Als ich als kleines Dorfkind letztes Jahr im August für meine Ausbildung nach Dortmund gegangen bin, war das für mich eine riesige Umstellung - vom (nicht ganz) 1000-Seelen-Dorf in die Stadt mit knapp 600.000 Einwohnern. Plötzlich war ich für mich alleine verantwortlich und lebte in einer Stadt, in der ich zuvor noch nie gewesen war. Wahrscheinlich würde ich heute noch zwischen Westfalenpark und Stadtgarten rumirren, wenn ich versucht hätte, mich ohne Stadtplan und Google Maps zurechtzufinden.
Am Anfang dachte ich, dass dieses eine, verdammte Jahr nie rumgehen würde. Und auf einmal hatte ich nicht nur meine schriftliche Prüfung bestanden, sondern auch die mündliche und alles war so schnell vorbei, als hätte ich nur einmal kurz geblinzelt.
Dass ich die Stadiontour letztes Jahr nicht mitmachen konnte, weil ich zu großes Heimweh hatte, ist zwar schade, aber ich bereue es nicht, nach Hause gefahren zu sein, anstatt in Dortmund zu bleiben. So ein Stadion kann schließlich nicht so leicht weglaufen.

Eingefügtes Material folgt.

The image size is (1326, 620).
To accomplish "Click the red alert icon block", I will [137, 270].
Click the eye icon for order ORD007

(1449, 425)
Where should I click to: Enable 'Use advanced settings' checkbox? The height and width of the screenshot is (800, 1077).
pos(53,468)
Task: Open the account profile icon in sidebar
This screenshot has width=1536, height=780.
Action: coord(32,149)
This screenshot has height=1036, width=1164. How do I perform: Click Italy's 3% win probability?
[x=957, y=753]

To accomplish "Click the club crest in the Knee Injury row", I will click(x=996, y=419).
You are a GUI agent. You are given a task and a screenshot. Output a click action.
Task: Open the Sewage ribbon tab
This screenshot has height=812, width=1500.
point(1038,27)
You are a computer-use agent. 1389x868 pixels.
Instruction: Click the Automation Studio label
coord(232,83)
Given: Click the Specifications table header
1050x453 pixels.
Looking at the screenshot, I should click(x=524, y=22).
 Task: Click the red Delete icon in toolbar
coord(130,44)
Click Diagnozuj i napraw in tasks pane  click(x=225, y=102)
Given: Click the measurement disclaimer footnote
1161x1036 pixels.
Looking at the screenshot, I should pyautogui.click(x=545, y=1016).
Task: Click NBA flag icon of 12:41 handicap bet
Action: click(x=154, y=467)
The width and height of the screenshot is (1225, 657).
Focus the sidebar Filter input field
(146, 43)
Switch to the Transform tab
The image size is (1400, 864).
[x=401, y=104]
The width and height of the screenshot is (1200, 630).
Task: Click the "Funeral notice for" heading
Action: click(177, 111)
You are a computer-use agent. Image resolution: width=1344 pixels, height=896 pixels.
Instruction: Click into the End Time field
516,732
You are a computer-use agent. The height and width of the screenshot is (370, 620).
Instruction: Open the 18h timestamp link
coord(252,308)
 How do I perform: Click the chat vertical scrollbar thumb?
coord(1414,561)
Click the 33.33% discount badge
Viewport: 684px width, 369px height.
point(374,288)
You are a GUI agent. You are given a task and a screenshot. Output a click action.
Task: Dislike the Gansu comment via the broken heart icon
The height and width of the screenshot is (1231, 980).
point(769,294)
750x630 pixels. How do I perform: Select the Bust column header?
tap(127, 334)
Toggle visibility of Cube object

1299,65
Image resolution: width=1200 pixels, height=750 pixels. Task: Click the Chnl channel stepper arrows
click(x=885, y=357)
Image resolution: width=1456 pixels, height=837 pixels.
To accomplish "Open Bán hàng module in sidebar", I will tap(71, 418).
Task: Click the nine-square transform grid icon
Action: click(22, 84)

Innerhalb eines Jahres ist Dortmund meine zweite Heimat geworden. Das, was anfangs noch so unbekannt, groß und unübersichtlich schien, hat sich schnell zu etwas entwickelt, was ich nur sehr ungern verlassen habe. Ich habe das Alleinsein gelernt und mag es mittlerweile sogar ganz gerne (obwohl ich der Meinung bin, dass das eher an meiner Introvertiertheit liegt). Und auch jetzt gerade, während ich zu Hause sitze und diese Zeilen tippe, ist mein Herz doch irgendwie noch in Dortmund. Ich muss es wohl dort vergessen haben, als ich nach meiner bestandenen mündlichen Prüfung den endgültigen Heimweg in mein Heimatkaff angetreten habe.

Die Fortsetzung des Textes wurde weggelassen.